===== Supplied data
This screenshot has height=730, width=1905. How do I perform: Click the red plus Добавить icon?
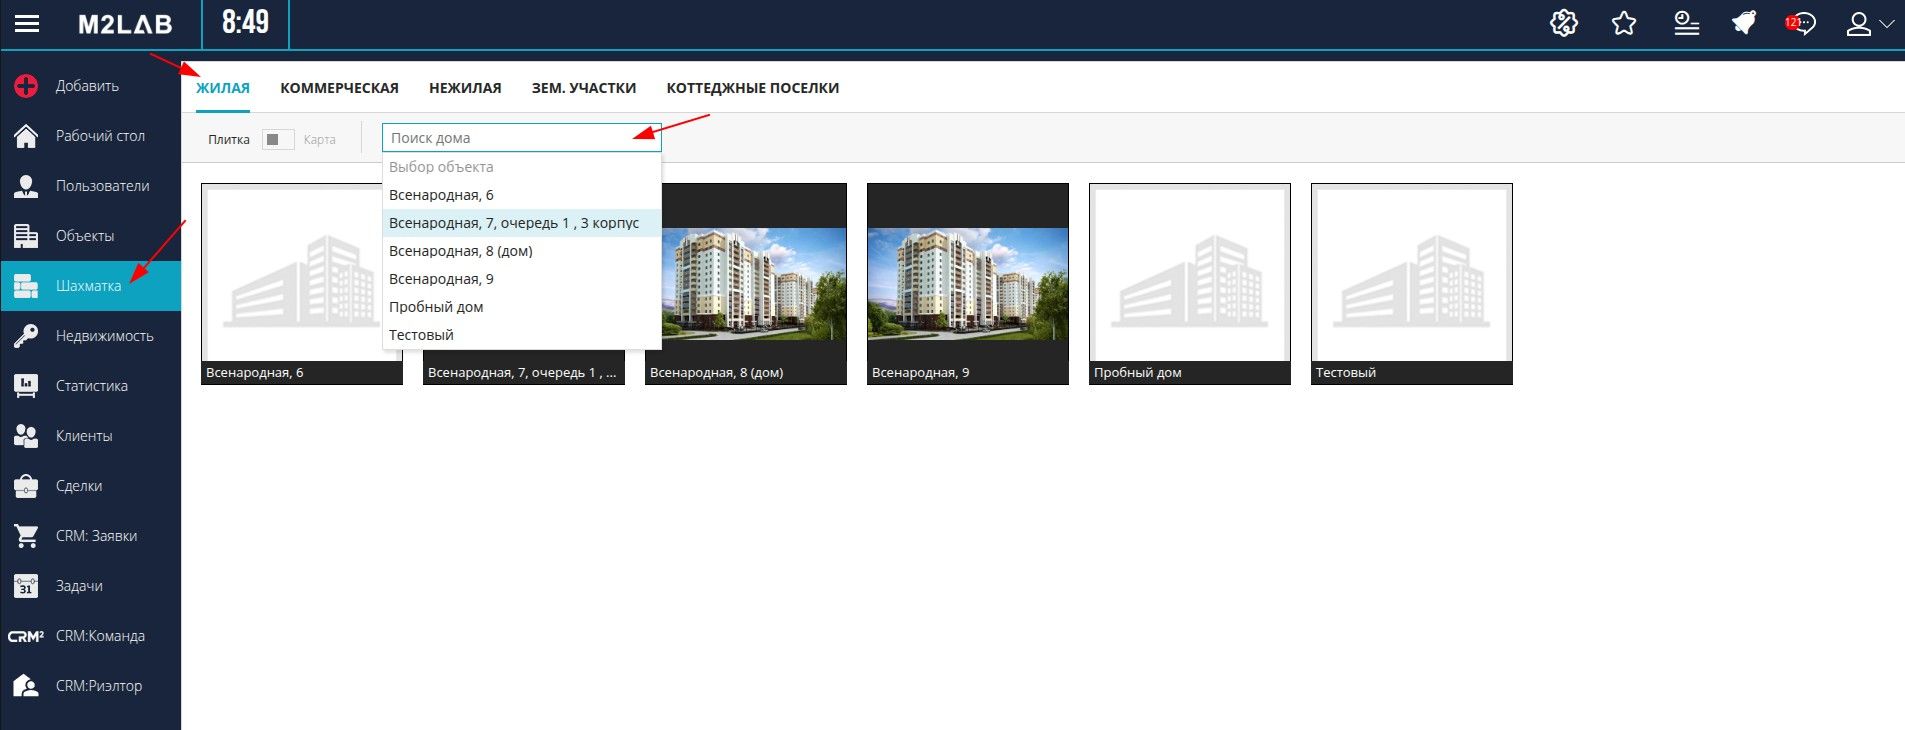click(26, 86)
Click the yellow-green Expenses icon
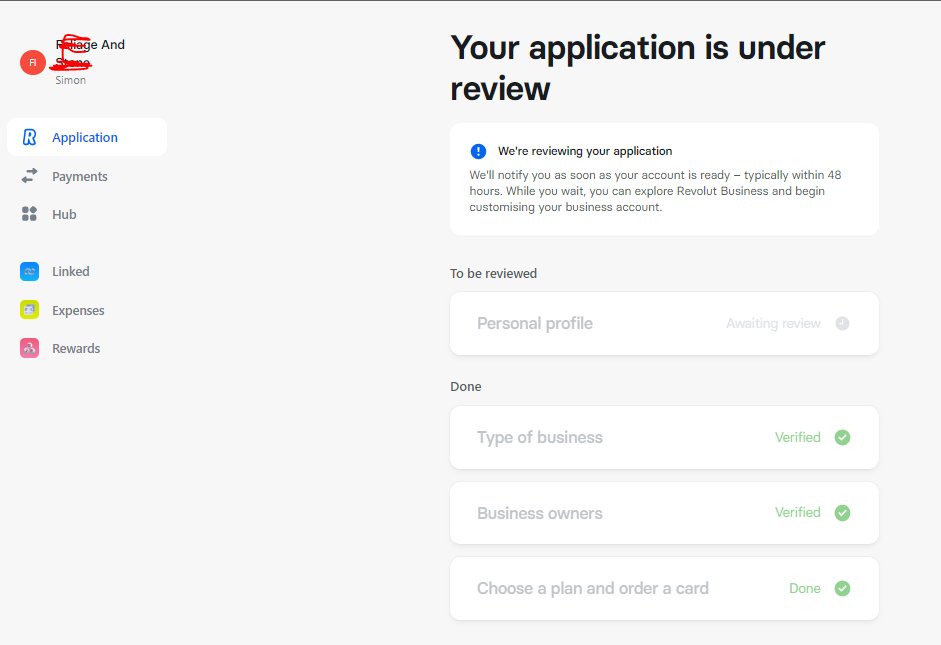941x645 pixels. coord(30,310)
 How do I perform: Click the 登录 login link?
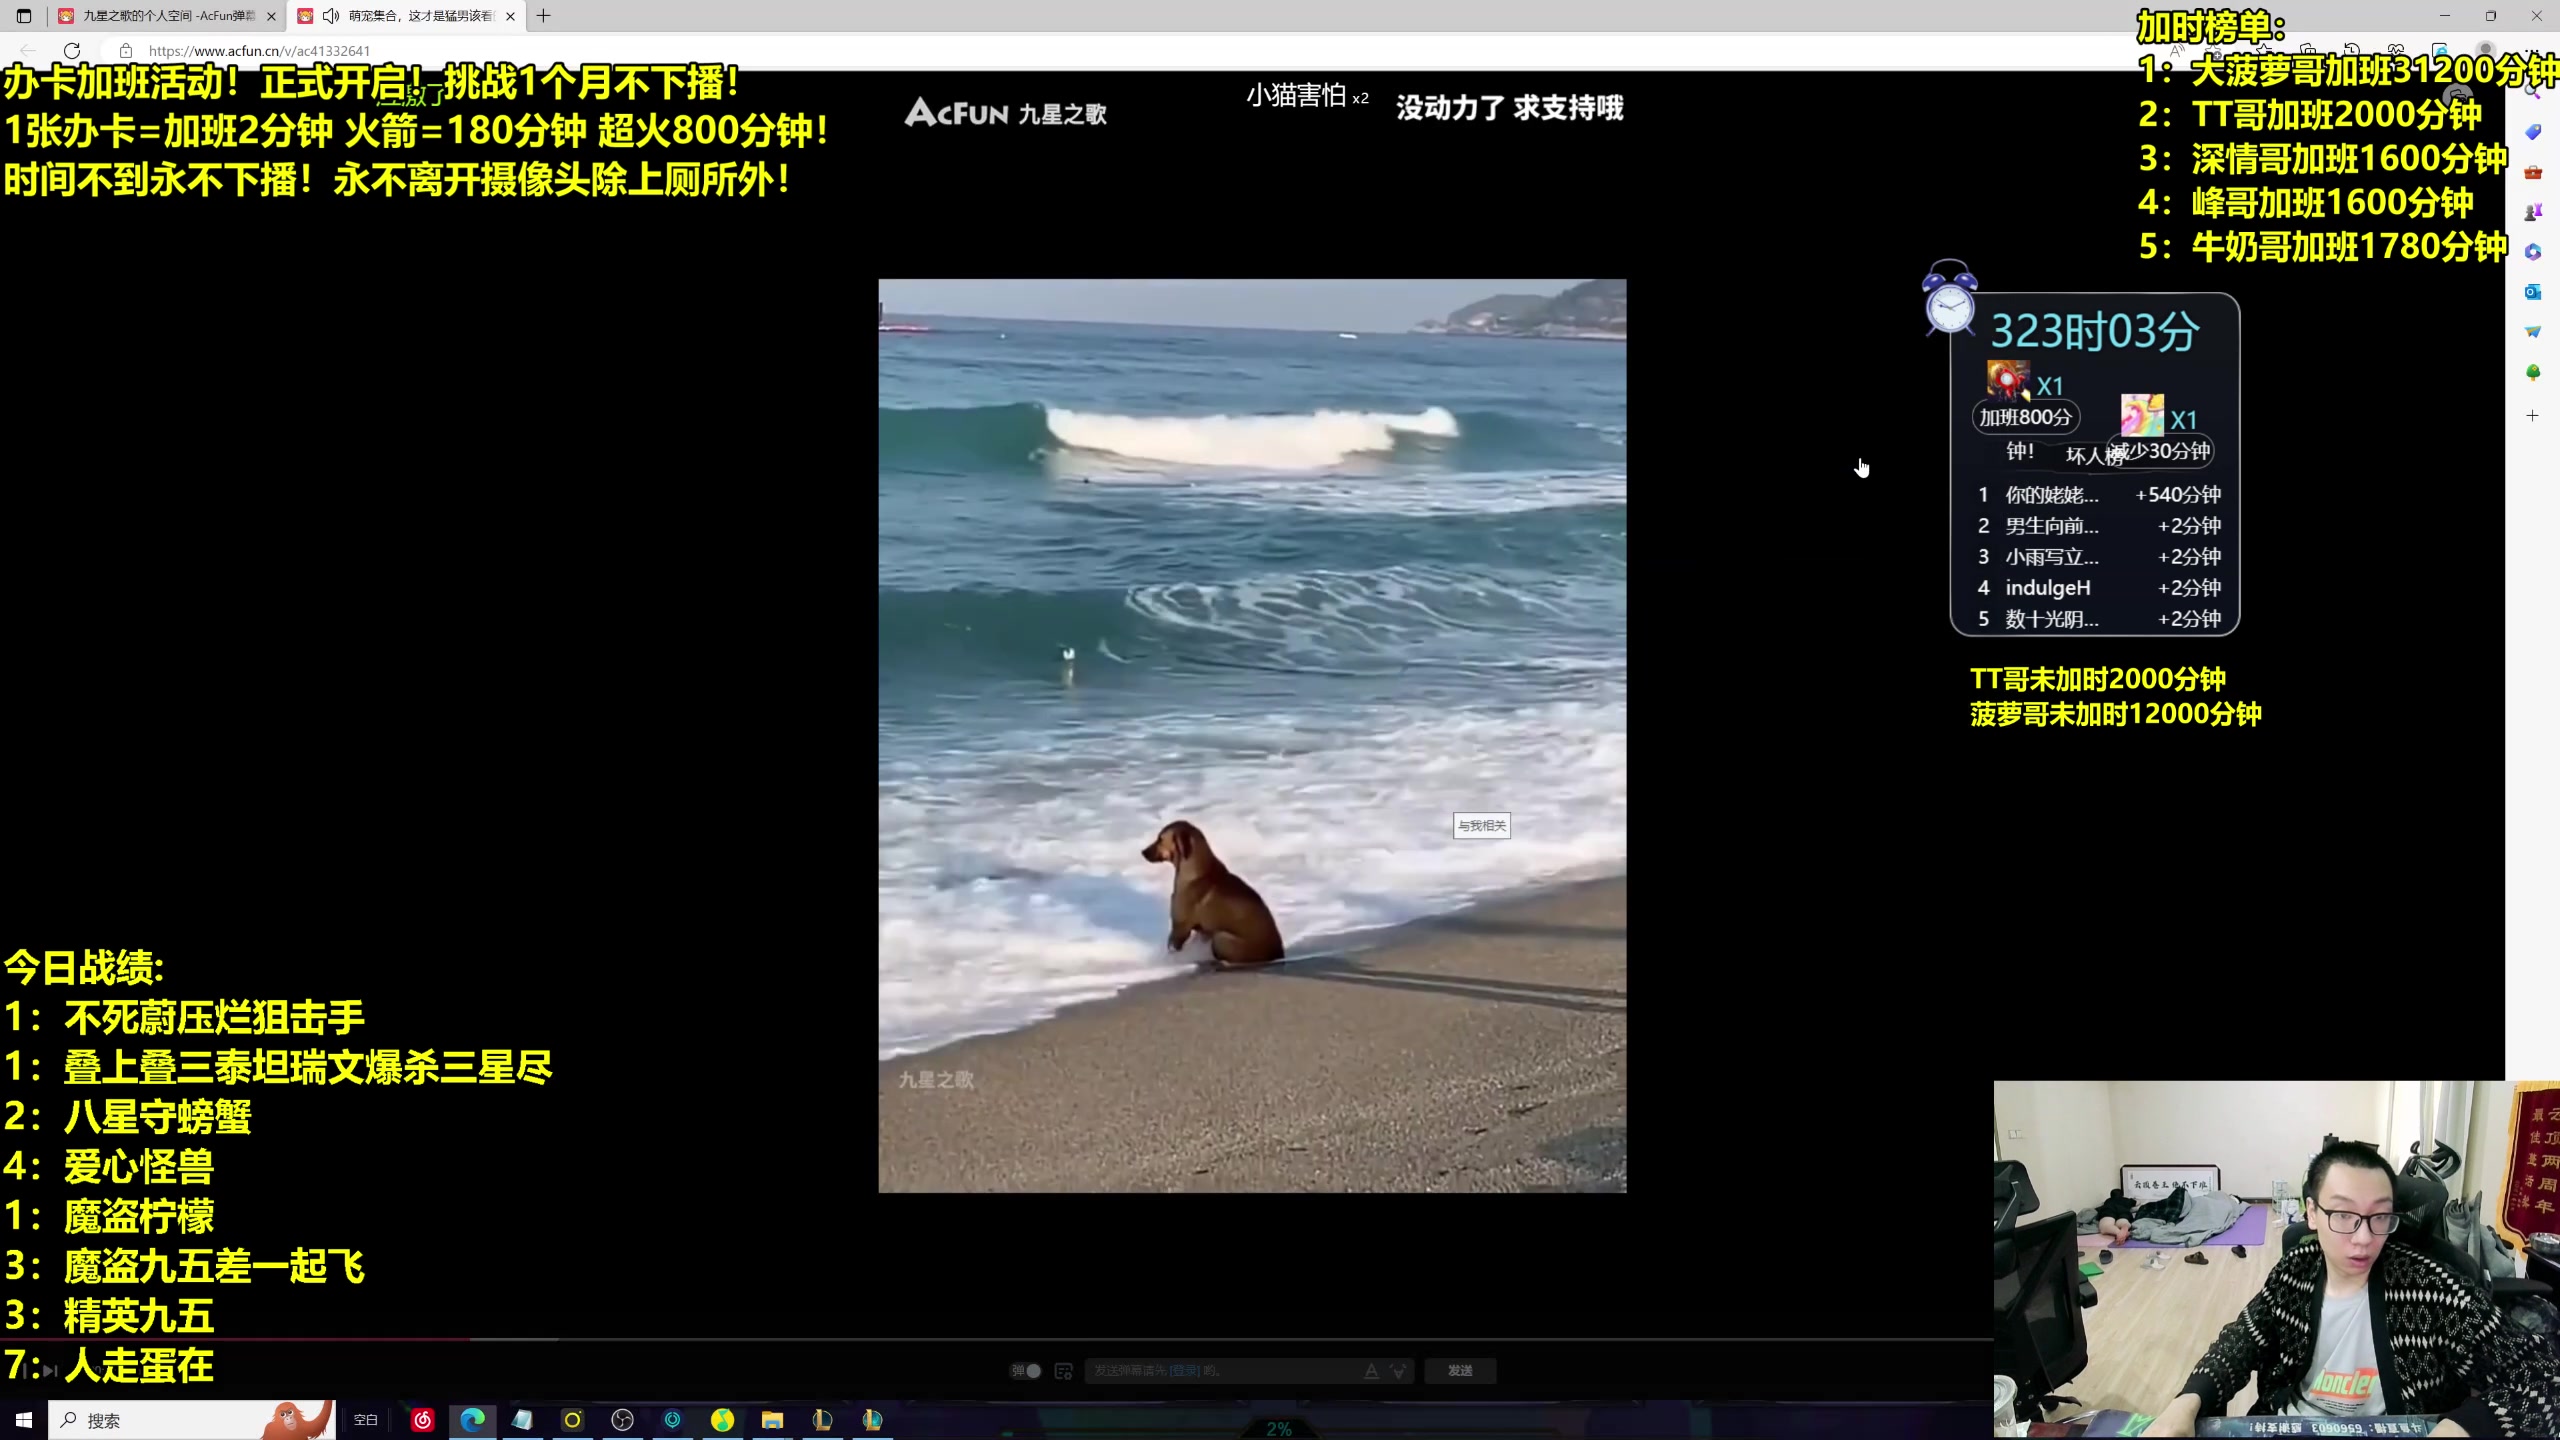coord(1185,1371)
==========
» **Exercise task**: Switch every "icon" in the entries above to "button" and write the entries out again with nothing else changed. Leave out the pictures.

» **Correct response**:
This screenshot has height=730, width=1905. How do I perform: Click the red plus Добавить button?
click(26, 86)
Click the yellow-green Expenses button
941x645 pixels. coord(30,310)
 How do I perform: Click the 登录 login link?
coord(1185,1371)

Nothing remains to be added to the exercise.